Open ele-gall-ac-mineducation opened 4 years ago
@ele-gall-ac-mineducation Interesting. So you’re envisioning this as purely a reference to the statement as a URL. Seems like we could include Privacy, Terms of Use, and others as well. Also possibly related: #2.
Perhaps a structure like this?
"legal": {
"accessibility_policy": "https://path.to/policy",
"terms_of_use": "https://path.to/policy",
"privacy_policy": "https://path.to/policy",
"license": "https://path.to/#license"
}
@diekus @jgw96 what do you think? Seems like these could be ingested into a catalog and made available to users, right? And the contents of the license element (if it’s an id
reference, as is commonly the case) could even potentially be sucked into the product listing (and sanitized, naturally).
@marcoscaceres @kenchris @diekus @jgw96… any thoughts on this concept?
It would perhaps be useful in a store context, though I fear that putting this in the manifest gets into a "out of sight, out of mind" situation. As the information needs to be accessible from the app anyway (as presumedly all apps are used without requiring them to be installed from a store), and all apps are downloaded, the app should be providing links to this information from within the application itself.

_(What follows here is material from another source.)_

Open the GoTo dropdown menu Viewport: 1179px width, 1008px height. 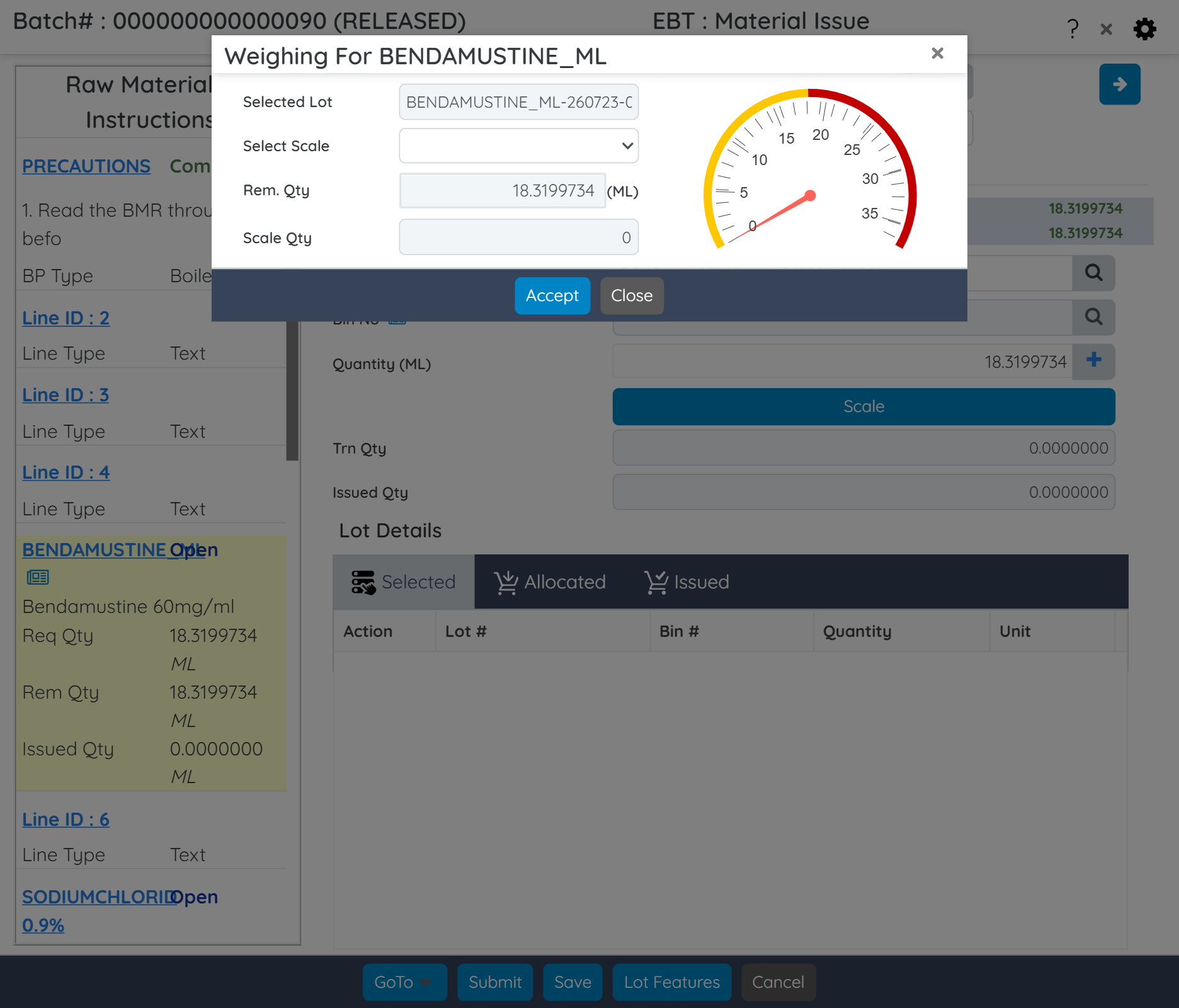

For example, Github has this at the footer of every page:
HI!
It is required by law to be able to describe accessibility features of mobile applications, i. e. by European directive 2016/2102:
https://eur-lex.europa.eu/legal-content/EN/TXT/HTML/?uri=CELEX:32016L2102&from=FR#d1e883-1-1
“1. […] For mobile applications, the accessibility statement shall be provided in an accessible format, using the model accessibility statement referred to in paragraph 2, and shall be available on the website of the public sector body that developed the mobile application concerned, or alongside other information available when downloading the application.”
Including at least a link to the accessibility statement will be helpful.